Exercise 1:
In the text below on Exercise Analyzer file names, which Polar categories come closest to Walking and Workout?
Exercise 2:
In the text below on Exercise Analyzer file names, rewrite the paragraph that begins "Note that the default file name format" as a short list, keeping its main facts.

Text block:
*** Block opens ***
If your files are from Polar or SportsTrackLive, Exercise Analyzer can determine the Category and Location from the file names, but the file names must be of a specific form.
Polar
PyorTchaikovsky_2019-02-18_11-52-55_Walking_Swan_Lake.gpx (or .tcx)
If the name is divided into parts based on the underscores (_), then the fourth part is the Category, and the remaining parts up to the extension are the Location.
Note that the default file name format for files downloaded from Polar does not include these parts. They need to be added. Moreover Polar does not have categories for either Walking or Workout. The closest are "Other outdoor" and "Other indoor".
SportsTrackLive
track2019-01-06-Walking-Swan-Lake-2533356.gpx
In this case if the name is divided into parts separated by dash (-), then the Category is the first part after the date, and the Location is the remaining parts up to the number. This is the default format for tracks downloaded from SportsTrackLive.
Selects one or more files for processing. The results will be displayed in the output window and appended to the data list.
*** Block closes ***
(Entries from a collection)
*** Block opens ***
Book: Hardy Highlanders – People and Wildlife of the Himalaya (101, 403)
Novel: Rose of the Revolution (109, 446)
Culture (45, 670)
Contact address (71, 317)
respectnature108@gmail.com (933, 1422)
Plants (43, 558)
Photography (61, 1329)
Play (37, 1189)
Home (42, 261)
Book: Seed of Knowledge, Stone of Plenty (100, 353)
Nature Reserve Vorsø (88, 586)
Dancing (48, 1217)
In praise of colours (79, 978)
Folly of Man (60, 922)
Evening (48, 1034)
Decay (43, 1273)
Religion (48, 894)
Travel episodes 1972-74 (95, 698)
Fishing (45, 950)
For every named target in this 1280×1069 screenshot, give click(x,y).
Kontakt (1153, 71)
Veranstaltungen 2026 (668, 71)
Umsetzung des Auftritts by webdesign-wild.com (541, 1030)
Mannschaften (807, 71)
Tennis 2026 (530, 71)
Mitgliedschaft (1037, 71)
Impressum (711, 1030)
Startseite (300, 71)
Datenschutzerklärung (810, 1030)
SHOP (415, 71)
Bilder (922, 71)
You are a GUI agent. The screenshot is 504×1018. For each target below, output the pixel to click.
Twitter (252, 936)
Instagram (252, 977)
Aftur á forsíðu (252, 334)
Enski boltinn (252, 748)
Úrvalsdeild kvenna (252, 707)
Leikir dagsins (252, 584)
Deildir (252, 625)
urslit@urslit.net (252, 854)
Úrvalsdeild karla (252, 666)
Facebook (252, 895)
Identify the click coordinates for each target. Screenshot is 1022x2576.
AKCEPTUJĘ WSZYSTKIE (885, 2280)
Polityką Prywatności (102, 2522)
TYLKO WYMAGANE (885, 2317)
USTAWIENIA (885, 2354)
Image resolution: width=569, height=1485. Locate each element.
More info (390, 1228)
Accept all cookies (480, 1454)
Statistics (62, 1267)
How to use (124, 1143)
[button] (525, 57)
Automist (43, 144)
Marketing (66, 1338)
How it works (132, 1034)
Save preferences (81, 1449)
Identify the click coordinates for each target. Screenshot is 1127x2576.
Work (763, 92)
*** Block closes ***
Reply 1:
"Other outdoor" and "Other indoor."

Reply 2:
- Files downloaded from Polar don't include these parts in their default file names.
- The parts must be added.
- Polar has no Walking or Workout categories.
- The closest ones are "Other outdoor" and "Other indoor."